Social media has established itself as a fundamental part of so many people’s lives in little more than a decade. Facebook, Twitter, LinkedIn, Snapchat, Instagram and the rest have totally transformed the way we socialise as well as consume media. As evidenced by examples of our collective attempt to come to grips with issues like cyberbullying, trolling and fake news, we’re still trying to get our heads around the unintended consequences of this revolutionary form of communication.

Social media has provided us with many positives, but its systemic character flaws are now showing. One of the most thoughtful observers and critics of social media and tech in general is Jaron Lanier, a veteran visionary of Silicon Valley, virtual reality pioneer and an interdisciplinary scientist for Microsoft.

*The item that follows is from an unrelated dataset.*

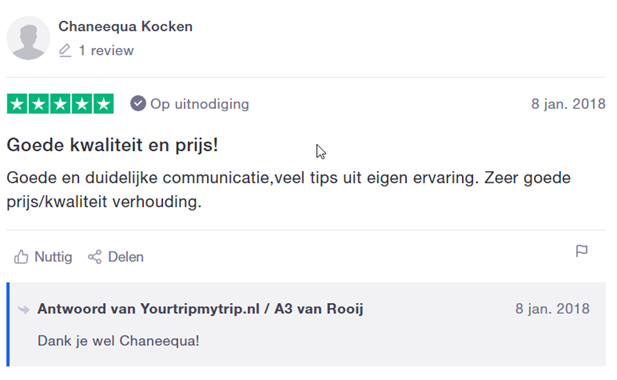The width and height of the screenshot is (617, 380).
Task: Report the review with the flag icon
Action: (582, 251)
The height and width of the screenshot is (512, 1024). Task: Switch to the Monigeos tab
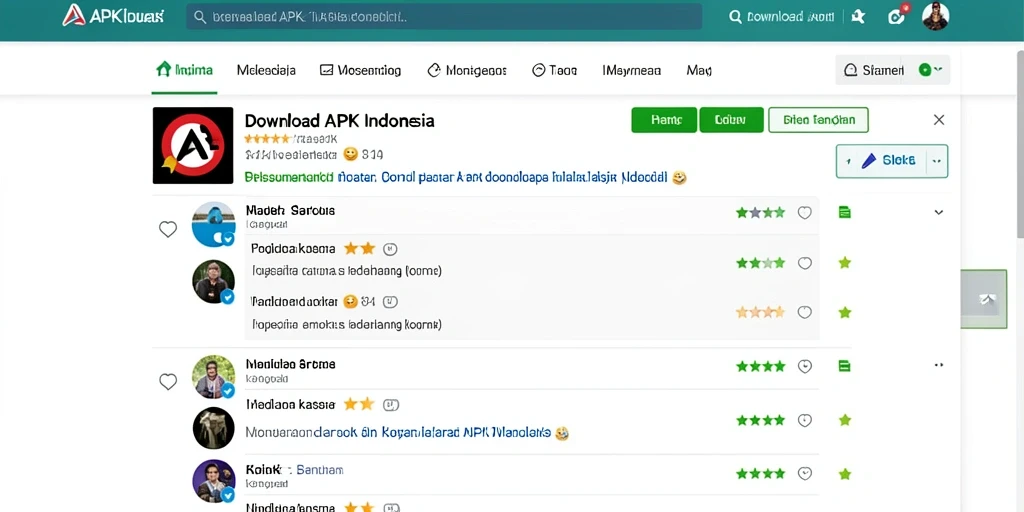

Speaking to The Times recently, Lanier identified factors like social media’s business model (Facebook’s “It’s free, and always will be”, for example) and its highly addictive design as reasons for some of our current predicaments. (Co-founder Sean Parker recently admitted the platform was designed to exploit human vulnerabilities.)

“You can change people’s character, you can make them more irritable, you can make them xenophobic. In fact the negative is easier to invoke than the positive. And so this tends to naturally attract actors who benefit from seeking that result, either to destabilise a nation that is perceived as a foe or to try to corral people into a peer group, political or business or whatever. This technique tears society apart,” Lanier says.

You can change people’s character, you can make them more irritable, you can make them xenophobic. In fact the negative is easier to invoke than the positive.

Worryingly, he thinks things could get worse if we don’t start to think seriously about how tech companies monetise what they do and the rights of users in regard to how our information is used by companies like Facebook and Google. With VR on the cusp of widespread adoption, Lanier says social media could become even more potent.

“Facebook and Twitter are very crude. That’s really nothing compared to what is coming,” he says.

Enabled by the smartphone, social media now reaches into almost every corner of our lives and world. It’s an extremely powerful tool – for both good and evil. Some of the problems that have arisen from social media are systemic. But that doesn’t mean we can’t change things for the better. One of the great things about social media is that it has given so many people a voice when previously they went unheard. It’s up to social media users to speak up for positive change and help create social networks that tilt towards the better angels of our nature.

Hopefully the conversations started by people like Lanier will move us all towards more self-aware and mature social media ecosystems.